_What to work on_
Only the lines running from the one with "How do I perform: Select the Quake tab?" to the end of the listing should be returned, each exactly as it appears, with both ends kept.

_Record excerpts_
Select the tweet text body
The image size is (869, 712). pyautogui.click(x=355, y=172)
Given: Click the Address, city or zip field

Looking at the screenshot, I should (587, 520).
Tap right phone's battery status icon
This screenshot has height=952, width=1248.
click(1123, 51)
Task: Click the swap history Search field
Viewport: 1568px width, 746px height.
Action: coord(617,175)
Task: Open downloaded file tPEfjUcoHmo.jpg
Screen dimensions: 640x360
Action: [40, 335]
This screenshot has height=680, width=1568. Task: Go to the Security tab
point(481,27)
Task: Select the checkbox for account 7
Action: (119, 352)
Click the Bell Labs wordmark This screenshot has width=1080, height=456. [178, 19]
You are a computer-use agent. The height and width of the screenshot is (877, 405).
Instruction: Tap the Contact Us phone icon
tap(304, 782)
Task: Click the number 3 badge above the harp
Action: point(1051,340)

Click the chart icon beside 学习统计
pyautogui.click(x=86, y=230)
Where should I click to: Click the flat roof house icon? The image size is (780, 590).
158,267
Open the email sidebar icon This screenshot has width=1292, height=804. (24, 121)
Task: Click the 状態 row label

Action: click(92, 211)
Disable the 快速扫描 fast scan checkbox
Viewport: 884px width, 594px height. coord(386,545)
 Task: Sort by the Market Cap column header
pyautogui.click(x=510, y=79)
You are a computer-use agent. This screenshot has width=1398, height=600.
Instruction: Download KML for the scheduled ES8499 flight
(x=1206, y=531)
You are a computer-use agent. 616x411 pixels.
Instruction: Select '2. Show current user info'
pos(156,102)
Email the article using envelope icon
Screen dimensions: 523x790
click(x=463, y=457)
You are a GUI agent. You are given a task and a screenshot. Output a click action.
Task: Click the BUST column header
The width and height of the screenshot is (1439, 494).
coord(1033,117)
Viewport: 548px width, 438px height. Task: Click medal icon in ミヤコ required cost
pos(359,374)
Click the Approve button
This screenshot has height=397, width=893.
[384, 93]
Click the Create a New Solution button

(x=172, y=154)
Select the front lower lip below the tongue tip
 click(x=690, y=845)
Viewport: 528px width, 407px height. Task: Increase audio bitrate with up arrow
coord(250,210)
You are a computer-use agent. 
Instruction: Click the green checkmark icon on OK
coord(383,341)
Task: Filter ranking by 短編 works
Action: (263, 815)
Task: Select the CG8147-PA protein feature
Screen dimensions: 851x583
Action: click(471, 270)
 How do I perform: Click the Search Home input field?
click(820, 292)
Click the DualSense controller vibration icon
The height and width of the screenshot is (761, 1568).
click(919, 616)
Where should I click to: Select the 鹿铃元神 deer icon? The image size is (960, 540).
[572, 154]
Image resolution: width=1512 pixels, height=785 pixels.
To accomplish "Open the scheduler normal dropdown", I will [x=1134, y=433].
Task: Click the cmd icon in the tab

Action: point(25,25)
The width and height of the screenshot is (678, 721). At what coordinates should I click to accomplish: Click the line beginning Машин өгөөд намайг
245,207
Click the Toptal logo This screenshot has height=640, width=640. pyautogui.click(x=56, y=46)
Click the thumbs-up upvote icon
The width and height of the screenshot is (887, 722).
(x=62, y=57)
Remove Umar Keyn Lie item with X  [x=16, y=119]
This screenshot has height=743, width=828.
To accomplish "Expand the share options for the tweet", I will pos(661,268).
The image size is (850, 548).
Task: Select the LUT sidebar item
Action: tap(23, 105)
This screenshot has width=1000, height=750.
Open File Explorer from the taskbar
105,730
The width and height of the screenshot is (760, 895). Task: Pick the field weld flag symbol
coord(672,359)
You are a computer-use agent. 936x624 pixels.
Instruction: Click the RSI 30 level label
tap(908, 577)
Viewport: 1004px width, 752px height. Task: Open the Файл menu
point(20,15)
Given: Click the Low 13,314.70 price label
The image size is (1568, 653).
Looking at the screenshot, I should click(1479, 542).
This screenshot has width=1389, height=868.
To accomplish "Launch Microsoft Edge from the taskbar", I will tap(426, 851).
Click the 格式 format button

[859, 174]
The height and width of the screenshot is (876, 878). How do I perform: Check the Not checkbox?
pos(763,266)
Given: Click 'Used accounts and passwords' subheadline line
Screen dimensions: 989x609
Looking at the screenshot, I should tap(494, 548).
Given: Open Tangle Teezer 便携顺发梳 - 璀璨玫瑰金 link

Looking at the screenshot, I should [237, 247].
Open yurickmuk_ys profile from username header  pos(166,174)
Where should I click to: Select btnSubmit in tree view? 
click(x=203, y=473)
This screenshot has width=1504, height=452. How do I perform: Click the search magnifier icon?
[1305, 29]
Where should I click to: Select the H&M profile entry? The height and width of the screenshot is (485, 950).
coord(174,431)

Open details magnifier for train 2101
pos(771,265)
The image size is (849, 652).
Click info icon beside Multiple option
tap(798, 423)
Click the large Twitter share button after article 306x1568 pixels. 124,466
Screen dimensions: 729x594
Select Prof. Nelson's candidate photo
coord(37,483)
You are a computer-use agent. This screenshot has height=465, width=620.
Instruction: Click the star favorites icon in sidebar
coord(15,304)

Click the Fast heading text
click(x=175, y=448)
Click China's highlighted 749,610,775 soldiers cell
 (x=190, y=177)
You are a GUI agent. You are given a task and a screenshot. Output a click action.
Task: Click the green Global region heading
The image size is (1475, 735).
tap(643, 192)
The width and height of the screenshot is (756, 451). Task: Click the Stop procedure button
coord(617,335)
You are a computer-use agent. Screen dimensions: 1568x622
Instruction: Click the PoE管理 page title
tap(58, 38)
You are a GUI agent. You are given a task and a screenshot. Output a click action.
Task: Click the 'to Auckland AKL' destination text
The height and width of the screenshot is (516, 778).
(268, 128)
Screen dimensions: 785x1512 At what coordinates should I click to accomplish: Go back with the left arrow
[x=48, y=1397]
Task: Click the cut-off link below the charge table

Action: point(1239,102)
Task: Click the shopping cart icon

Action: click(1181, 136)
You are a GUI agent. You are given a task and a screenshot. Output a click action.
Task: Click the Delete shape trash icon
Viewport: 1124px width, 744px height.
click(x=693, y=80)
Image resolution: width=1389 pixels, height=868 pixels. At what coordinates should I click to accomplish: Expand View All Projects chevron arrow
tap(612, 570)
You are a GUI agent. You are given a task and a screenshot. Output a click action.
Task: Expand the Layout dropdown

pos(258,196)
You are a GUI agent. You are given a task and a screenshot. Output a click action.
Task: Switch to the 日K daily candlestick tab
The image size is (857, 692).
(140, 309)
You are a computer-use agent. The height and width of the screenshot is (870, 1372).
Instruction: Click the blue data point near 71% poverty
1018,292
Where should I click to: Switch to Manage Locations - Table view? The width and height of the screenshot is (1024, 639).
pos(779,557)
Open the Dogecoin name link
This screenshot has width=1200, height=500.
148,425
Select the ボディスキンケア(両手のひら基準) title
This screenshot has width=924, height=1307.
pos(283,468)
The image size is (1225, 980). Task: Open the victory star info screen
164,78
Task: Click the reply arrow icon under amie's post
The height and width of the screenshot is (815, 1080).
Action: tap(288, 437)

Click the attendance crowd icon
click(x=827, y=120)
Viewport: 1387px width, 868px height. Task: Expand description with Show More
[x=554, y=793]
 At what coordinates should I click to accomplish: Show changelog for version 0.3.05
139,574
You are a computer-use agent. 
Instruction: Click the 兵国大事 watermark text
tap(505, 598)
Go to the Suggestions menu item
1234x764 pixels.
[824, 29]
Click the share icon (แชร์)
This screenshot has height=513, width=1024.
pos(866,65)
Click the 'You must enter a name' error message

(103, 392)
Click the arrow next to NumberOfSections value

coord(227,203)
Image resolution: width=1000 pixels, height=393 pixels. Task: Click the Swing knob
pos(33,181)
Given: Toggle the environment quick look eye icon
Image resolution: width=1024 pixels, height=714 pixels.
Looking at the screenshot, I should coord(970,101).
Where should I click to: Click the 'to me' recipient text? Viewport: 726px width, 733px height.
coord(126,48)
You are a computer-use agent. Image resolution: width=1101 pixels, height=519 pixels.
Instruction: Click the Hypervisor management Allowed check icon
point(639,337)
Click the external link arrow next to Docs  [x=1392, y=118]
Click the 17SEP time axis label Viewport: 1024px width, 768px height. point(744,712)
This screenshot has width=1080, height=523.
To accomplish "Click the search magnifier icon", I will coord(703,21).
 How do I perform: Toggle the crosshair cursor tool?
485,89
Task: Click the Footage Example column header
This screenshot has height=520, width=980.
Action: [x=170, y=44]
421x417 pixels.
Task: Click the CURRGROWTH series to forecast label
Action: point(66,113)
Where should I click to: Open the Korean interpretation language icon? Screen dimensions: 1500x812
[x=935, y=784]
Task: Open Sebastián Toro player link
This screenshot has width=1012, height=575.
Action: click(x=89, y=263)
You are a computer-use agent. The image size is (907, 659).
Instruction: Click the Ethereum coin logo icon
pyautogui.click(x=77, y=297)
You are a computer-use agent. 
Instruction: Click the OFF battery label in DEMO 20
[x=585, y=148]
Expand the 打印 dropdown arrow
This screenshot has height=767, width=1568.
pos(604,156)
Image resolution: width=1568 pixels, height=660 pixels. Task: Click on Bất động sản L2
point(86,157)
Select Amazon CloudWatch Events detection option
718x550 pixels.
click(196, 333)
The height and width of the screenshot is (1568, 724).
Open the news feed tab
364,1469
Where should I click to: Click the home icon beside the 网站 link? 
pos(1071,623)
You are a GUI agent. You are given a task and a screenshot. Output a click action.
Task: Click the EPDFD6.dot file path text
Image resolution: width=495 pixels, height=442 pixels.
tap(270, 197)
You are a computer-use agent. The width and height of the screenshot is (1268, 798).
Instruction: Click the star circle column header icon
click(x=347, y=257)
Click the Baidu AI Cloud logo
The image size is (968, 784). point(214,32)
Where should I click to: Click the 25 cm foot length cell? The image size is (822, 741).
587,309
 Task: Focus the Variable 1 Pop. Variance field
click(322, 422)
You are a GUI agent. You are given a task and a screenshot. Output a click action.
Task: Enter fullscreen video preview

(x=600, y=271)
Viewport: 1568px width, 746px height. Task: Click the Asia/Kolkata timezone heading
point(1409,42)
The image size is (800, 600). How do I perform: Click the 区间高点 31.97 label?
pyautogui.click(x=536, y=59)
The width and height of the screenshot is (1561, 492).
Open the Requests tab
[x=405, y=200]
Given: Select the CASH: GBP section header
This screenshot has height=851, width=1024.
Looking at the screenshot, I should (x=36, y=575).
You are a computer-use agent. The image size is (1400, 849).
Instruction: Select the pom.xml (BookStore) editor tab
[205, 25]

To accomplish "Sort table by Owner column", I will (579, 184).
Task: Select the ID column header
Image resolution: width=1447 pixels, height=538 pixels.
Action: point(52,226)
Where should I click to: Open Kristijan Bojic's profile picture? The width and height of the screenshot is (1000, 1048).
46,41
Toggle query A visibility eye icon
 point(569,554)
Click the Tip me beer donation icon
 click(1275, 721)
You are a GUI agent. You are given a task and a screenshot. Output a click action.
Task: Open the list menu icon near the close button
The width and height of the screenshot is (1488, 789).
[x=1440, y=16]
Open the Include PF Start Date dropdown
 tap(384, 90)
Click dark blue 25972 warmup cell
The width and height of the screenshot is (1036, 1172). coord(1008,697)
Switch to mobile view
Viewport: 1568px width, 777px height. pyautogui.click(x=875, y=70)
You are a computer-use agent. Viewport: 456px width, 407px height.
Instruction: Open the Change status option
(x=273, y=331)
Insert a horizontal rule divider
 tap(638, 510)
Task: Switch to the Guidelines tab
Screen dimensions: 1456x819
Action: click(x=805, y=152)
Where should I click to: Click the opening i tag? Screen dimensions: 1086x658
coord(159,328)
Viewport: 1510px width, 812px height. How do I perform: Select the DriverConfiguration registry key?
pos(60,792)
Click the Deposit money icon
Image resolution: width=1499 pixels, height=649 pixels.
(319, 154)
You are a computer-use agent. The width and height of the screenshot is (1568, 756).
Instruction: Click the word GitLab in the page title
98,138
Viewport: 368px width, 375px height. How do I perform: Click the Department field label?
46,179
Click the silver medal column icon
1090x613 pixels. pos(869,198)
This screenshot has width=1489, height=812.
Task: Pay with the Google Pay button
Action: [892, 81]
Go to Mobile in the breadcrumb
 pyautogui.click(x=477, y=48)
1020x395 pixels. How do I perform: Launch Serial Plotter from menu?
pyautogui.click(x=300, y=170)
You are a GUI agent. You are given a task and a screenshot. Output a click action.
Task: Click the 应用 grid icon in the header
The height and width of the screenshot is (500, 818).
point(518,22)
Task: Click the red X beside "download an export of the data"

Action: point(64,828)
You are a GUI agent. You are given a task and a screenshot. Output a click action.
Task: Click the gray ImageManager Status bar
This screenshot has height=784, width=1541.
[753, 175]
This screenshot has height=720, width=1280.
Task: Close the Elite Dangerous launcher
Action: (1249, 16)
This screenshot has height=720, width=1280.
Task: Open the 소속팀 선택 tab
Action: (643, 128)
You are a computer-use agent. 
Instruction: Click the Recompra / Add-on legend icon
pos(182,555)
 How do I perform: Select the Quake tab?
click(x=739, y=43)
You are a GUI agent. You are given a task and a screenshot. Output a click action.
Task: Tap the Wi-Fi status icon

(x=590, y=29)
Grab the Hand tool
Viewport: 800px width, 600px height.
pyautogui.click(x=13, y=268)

_Exercise answer_
 How do I perform: Select the Quake tab?
click(x=739, y=43)
You are a GUI agent. You are given a task and a screenshot. Output a click action.
Task: Tap the Wi-Fi status icon

(x=590, y=29)
Grab the Hand tool
Viewport: 800px width, 600px height.
pyautogui.click(x=13, y=268)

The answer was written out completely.